Fremdschäm-Faktor

Die jüngsten Vorgänge in der Wiener Ärztekammer zeigen: Die Standesvertretung hat dringenden Reformbedarf.
Josef Gebhard

Josef Gebhard

Es mag naiv sein, bei Personen, die viele Jahre lang dafür ausgebildet wurden, anderen zu helfen, höhere Standards im Umgang miteinander vorauszusetzen. Dass man damit völlig falsch liegt, zeigen die jüngsten Vorgänge in der Wiener Ärztekammer. Mit ihrem beträchtlichen Fremdschäm-Faktor erinnern sie an Querelen, wie sie sonst eher zwischen halbwüchsigen Studentenvertretern üblich sind.

Da reizt ein niedergelassener Arzt aus NÖ alle erdenklichen Möglichkeiten aus, weil er neben seiner Kammer-Funktion in NÖ unbedingt auch noch oberster Spitalsärzte-Vertreter in Wien werden muss. Da kommt ein Kollege, den solche Vorgänge bisher nicht gestört haben, erst nach verlorenen Koalitionsverhandlungen darauf, dass es sich dabei um Wählertäuschung handeln könnte. Und da segnen die Kammer-Funktionäre trotz aller Ungereimtheiten die geplanten Personalentscheidungen ab. Man will ja nicht aus der Koalition fliegen und auf Einfluss verzichten.

„Rechtlich alles in Ordnung“, lautet die offizielle Rechtfertigung, „das war schon immer so“ die inoffizielle. Hinter vorgehaltener Hand räumt mancher sogar ein, dass die Ärzte-Vertretung tief greifende Reformen braucht. Etwa die Streichung der absurden Regelung, dass man in zwei Bundesländern gleichzeitig im Ärzte-Parlament sitzen kann.

Dass diese Reformen kommen, ist jedoch angesichts der handelnden Personen mehr als fraglich.

★ ★ ★

> WAS ZU TUN IST
Welche Regelung sollte laut dem Text über die Wiener Ärztekammer im Zuge einer Reform gestrichen werden?

> DATENBEREICH
★ ★ ★

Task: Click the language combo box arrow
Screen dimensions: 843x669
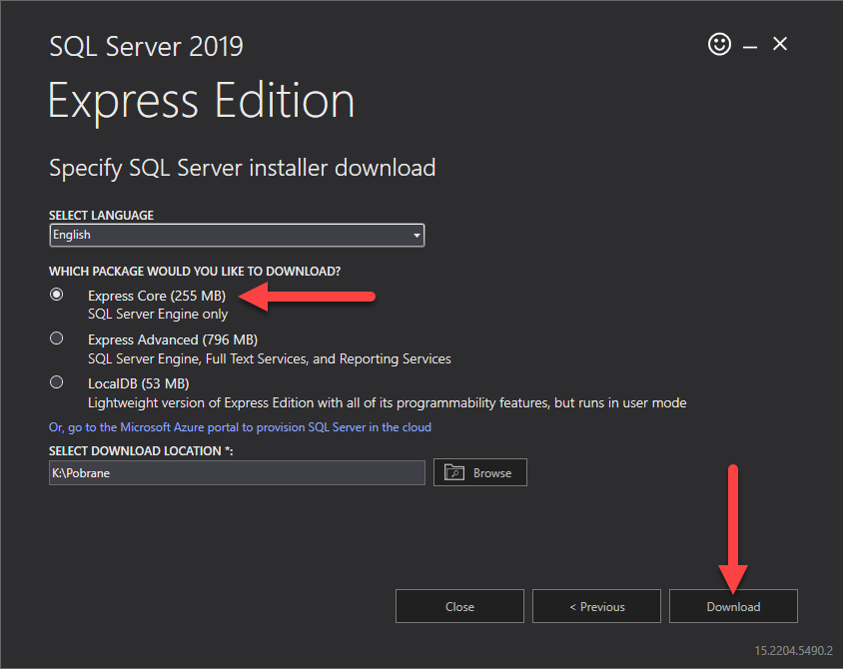Action: click(x=417, y=236)
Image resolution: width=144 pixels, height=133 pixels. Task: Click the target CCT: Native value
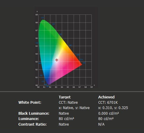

★ ★ ★

> ANTWORTBEREICH
Die Regelung, dass man in zwei Bundesländern gleichzeitig im Ärzte-Parlament sitzen kann.